I have two Dillon RL-1000 that do the operation as part of the cycle, I also have the separate Dillon de-swaging tool that I have not used for many years. RCBS used to have a slower version to remove swaged primer pockets.

All government contracted brass is going to have some type of crimed or tapered primer pocket. Even the lowly .38 special brass has a tapered primer pocket.

I know that Lyman used to make a hand reamer for this operation. Tools for this operation are not hard to find.
 
You can buy the LC brass new without the crimp.

The once fired LC brass from my Federal Power Shok bulk ammo is crimped.

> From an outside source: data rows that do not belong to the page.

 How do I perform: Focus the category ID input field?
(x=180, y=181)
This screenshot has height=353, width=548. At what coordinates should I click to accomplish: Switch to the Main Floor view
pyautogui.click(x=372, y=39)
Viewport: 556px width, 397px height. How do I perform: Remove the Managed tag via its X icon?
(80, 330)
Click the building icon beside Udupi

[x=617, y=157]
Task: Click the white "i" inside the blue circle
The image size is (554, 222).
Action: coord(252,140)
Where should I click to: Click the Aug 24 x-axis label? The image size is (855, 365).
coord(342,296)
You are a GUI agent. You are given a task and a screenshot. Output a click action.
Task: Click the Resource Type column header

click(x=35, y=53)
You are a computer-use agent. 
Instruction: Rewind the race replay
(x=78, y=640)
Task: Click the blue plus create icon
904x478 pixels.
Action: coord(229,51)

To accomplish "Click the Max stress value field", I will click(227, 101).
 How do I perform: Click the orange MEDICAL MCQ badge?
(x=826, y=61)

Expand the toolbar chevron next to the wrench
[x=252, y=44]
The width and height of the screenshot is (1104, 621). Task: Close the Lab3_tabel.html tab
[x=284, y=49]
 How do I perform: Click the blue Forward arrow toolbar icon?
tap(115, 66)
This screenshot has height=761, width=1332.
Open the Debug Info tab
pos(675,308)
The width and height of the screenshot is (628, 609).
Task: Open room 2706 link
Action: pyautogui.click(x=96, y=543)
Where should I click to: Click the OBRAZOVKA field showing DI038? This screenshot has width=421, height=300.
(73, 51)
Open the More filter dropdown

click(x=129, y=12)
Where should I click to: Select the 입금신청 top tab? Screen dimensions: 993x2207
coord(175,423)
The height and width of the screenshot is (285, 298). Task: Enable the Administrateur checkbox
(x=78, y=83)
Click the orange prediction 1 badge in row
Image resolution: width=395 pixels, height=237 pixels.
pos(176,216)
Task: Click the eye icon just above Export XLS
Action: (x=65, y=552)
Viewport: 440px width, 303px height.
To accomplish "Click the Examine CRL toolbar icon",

I used the RCBS swage tool and it requires quite a bit of work and I had to run it through twice to get a decent fit. It is okay for small jobs.

The LC brass is very nice. The 06 lot has more capacity than Remington. 30.6 water capacity according to 6mmbr's site.

There are places that sell prepped once fired brass. There are also places you can send the brass, and they prep it to your specs.
 
the simplest way to remove crimps uniformly from mixed brass is with a lyman VLD inside neck reamer. this reamer has a very steep(or narrow, depending how one looks at it) angle. it has no cutter at the end of the tool(you cannot go too deep). it cost less than 15 bucks, can be used by hand, in a drill motor or press, or in a lathe. i did 550 plus lc 05 7.62x51 cases in about 40 min.
the steep angle removes little metal but feeds primers well.

all mil 5.56 brass has crimmped in primers, as does most commercial 223/5.56ammo today.